The French have a saying: ‘tout comprendre, c'est tout pardoner — to understand all is to forgive all’. But who would be bold enough to claim that they understand everything? Surely, only God Himself could make such a boast? Isn't that what St Thomas Aquinas said? That God is everywhere—past, present and future. That everything which has happened, is happening, and will happen is known to Him. That nothing in all the universe wields more power. Omnipresent. Omniscient. Omnipotent. A tidy triune definition for the Angelic Doctor's triune God.

But would this Christian God, who understands everything, be willing to forgive the Kahuis for what they have done—or not done? What would He say to them? If the police could somehow bring God in for questioning, who would He blame? Being present at every moment of this nation's history, God would recall a time when politicians and journalists referred to Maori as ‘Niggers’. He'd have watched as unscrupulous land speculators bled the tribes dry, and rapacious shopkeepers saddled them with debts they could never repay. When cheap whisky and syphilis, and the despair born of squalor and defeat carried off the Kahuis' ancestors in their tens of thousands, God was there.

He was present, too, when the 28th Maori Battalion came home from the war.
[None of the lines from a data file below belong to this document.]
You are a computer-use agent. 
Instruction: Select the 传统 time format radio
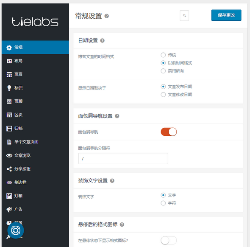(x=163, y=55)
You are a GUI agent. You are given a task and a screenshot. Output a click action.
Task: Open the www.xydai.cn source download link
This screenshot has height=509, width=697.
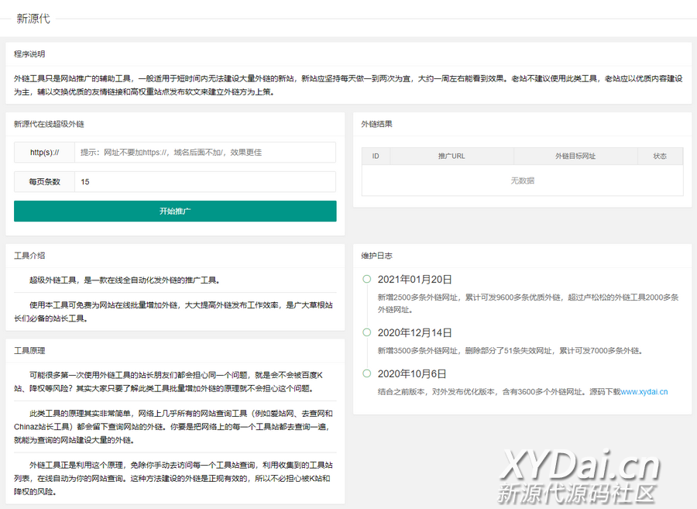[x=644, y=392]
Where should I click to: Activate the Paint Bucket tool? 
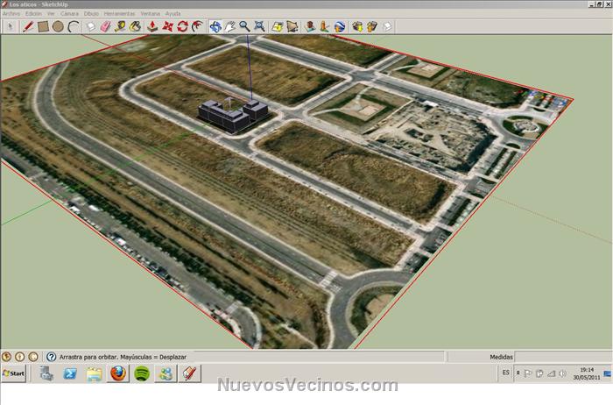pos(136,26)
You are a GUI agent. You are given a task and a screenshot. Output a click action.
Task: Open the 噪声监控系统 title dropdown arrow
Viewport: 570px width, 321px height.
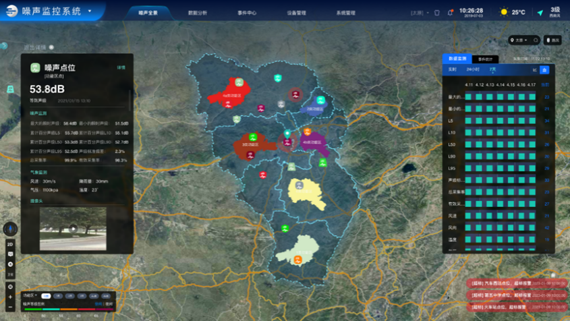pos(90,11)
Anguished men who had seen too much, done too much, and who now drank too much so they could forget. He saw the state house ghettos going up in Otara and Mangere and Porirua: raw clay sections, hard grey asphalt, and all those vast dark factories swallowing up a people who had lived in sunshine and walked on sand. The booze barns went up, too—following the second great Maori migration like so many hungry sharks.
Omnipresent, God would have shared a sofa with a clutch of sullen South Auckland teenagers; breathing in the fat-laden vapours of their hot fried chicken and the acrid tang of their marijuana reefers, as they watched a television set in the corner of the room. Seeing them absorb the advertisers' images of success and plenty, happiness and beauty; a world that was everywhere and always White, White, White. Did He wonder at their hatred, their envy, their self-loathing rage? Did He condemn them for emulating the culture of the black American underclass which provided them with a soundtrack to their impoverished lives? With all its hiphop solipsism and gangsta fury; its malignant role models of Crips and Bloods; its obsession with celebrity and bling; and its sexist dehumanisation of young black women; did it not, at least, speak to them in a language they could understand? ‘Yo, bro! You—my brother! Who the victim, who the slayer?—Speak!’
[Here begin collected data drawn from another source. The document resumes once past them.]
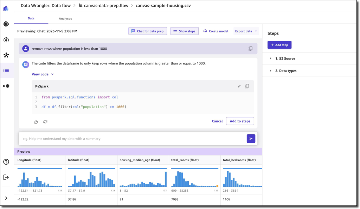
Task: Click Add to steps for the filter code
Action: [x=240, y=121]
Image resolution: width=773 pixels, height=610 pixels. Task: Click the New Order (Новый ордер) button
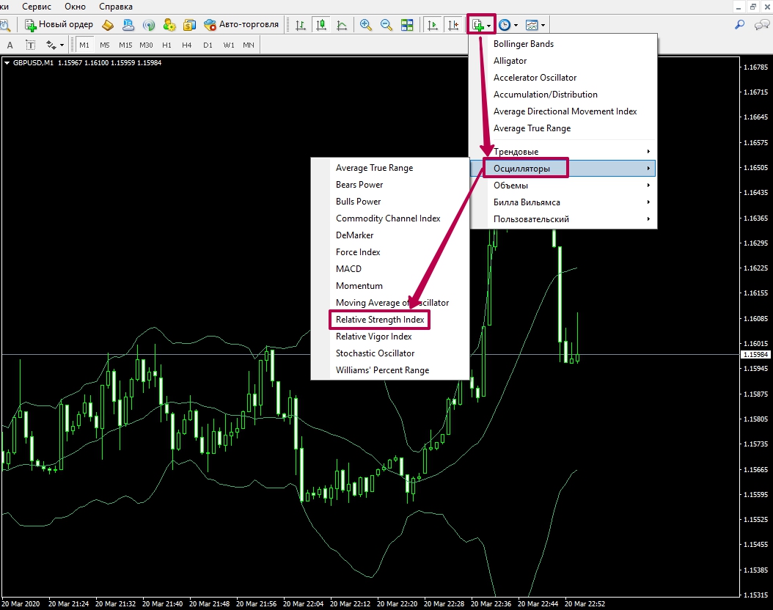pos(59,24)
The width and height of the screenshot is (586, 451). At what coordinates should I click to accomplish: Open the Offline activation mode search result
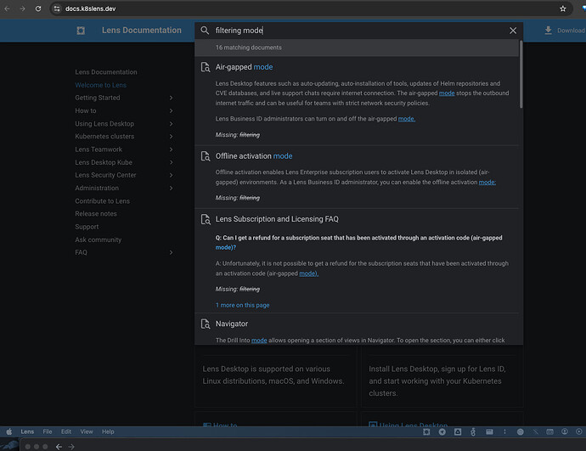click(253, 156)
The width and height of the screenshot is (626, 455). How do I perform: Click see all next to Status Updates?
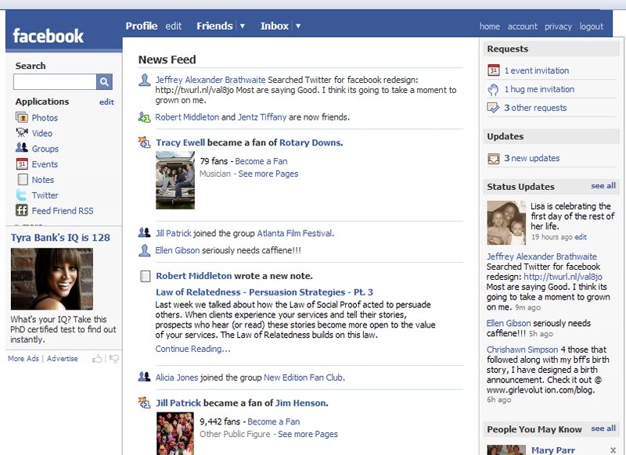(x=603, y=186)
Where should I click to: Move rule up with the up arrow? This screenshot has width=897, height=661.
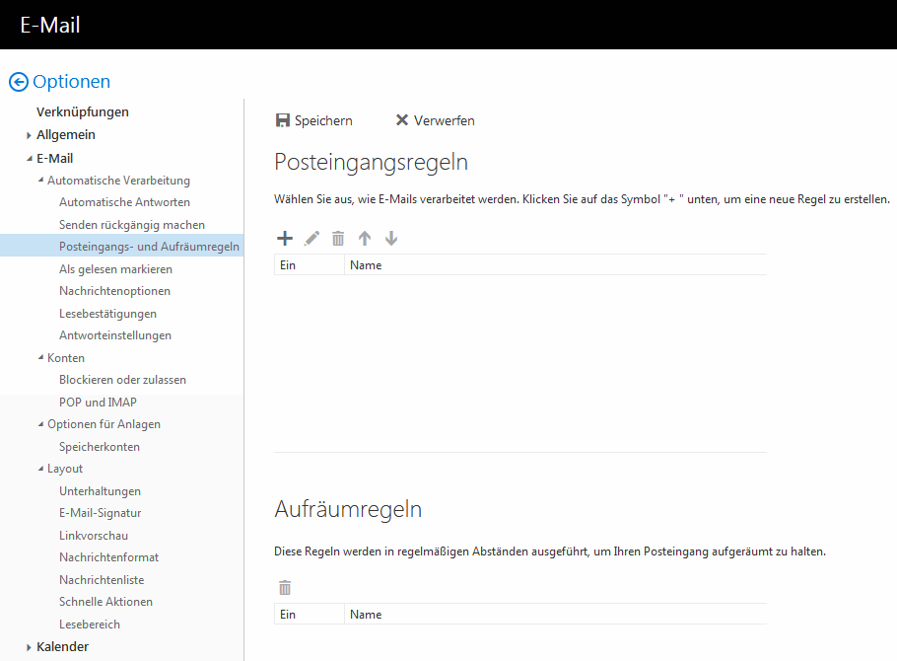coord(365,238)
With his memory reaching into every dimension, God relives the Cabinet meetings where the decisions were made to ‘restructure’ the economy. He recalls the editorial meetings, where it was decided that Rogernomics was a ‘good thing’ and not to be disparaged. He overhears the Treasury boffins exchanging jokes about TINA, and how that year's ‘natural’ rate of unemployment would have to be ‘adjusted upwards’.
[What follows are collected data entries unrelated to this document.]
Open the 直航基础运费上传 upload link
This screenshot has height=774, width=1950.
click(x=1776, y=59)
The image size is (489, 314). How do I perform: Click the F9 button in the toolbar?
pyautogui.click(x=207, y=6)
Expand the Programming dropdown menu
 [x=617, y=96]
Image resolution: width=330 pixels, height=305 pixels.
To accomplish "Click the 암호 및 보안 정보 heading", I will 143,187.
He is familiar, too, with the cold eyes and thin-lipped smiles of the WINZ workers. Understands perfectly the brutal realities of a six-month ‘stand-down’ from the benefit. Has witnessed the fierce joy a young unemployed man feels after pulling off his first burglary. Recognises that staunch expression on the young prisoner's' face; his unshakeable determination to remain silent, and never to grass up his mates.

What would God say to the police if they could take Him in for questioning? Who would He put in the frame for Chris and Cru Kahui's deaths? The men who stole their great, great, great grandparents' land? The gang-member who sold their father's friends the P? The Pakeha talkback host who identifies ‘trash people’ by their ‘trash names'?

Or would He whisper, softly: ‘Judge not, that ye be not judged’. Blame - it's a slippery thing.